There were 285 households, out of which 35.1% had children under the age of 18 living with them, 63.2% were married couples living together, 7.4% had a female householder with no husband present, and 26.7% were non-families. 21.4% of all households were made up of individuals, and 8.1% had someone living alone who was 65 years of age or older. The average household size was 2.67 and the average family size was 3.11.

In the village, the population was spread out, with 26.3% under the age of 18, 10.9% from 18 to 24, 28.8% from 25 to 44, 20.8% from 45 to 64, and 13.3% who were 65 years of age or older. The median age was 36 years. For every 100 females there were 100.3 males. For every 100 females age 18 and over, there were 96.8 males.

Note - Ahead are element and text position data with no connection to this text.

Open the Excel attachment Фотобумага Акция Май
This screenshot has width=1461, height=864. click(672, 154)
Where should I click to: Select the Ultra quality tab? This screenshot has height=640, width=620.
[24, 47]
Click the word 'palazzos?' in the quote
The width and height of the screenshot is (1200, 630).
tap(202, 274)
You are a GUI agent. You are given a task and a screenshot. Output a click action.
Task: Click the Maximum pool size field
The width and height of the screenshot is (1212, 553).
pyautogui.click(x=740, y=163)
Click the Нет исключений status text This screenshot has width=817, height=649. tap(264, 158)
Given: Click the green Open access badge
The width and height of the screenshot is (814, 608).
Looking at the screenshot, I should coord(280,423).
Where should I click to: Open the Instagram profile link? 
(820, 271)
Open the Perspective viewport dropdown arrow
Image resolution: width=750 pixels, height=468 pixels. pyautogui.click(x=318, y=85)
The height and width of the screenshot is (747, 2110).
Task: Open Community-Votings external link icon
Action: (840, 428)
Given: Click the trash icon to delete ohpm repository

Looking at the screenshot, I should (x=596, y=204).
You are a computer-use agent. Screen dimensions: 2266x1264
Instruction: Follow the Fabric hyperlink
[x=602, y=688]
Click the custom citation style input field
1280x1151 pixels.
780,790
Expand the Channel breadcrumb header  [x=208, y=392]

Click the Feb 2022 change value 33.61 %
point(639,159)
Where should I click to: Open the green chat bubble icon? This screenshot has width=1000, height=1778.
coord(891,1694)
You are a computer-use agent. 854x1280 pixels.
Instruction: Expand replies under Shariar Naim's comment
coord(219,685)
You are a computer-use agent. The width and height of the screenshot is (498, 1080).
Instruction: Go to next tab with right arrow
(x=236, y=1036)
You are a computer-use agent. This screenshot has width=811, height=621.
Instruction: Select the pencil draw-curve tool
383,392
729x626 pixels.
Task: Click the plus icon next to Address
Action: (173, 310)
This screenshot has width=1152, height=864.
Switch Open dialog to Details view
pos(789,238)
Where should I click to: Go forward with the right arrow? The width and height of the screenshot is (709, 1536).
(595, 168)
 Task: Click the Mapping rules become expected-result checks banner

The median income for a household in the village was $40,982, and the median income for a family was $44,375. Males had a median income of $34,792 versus $21,250 for females. The per capita income for the village was $16,433. About 4.7% of families and 7.9% of the population were below the poverty line, including 12.9% of those under age 18 and 1.1% of those age 65 or over.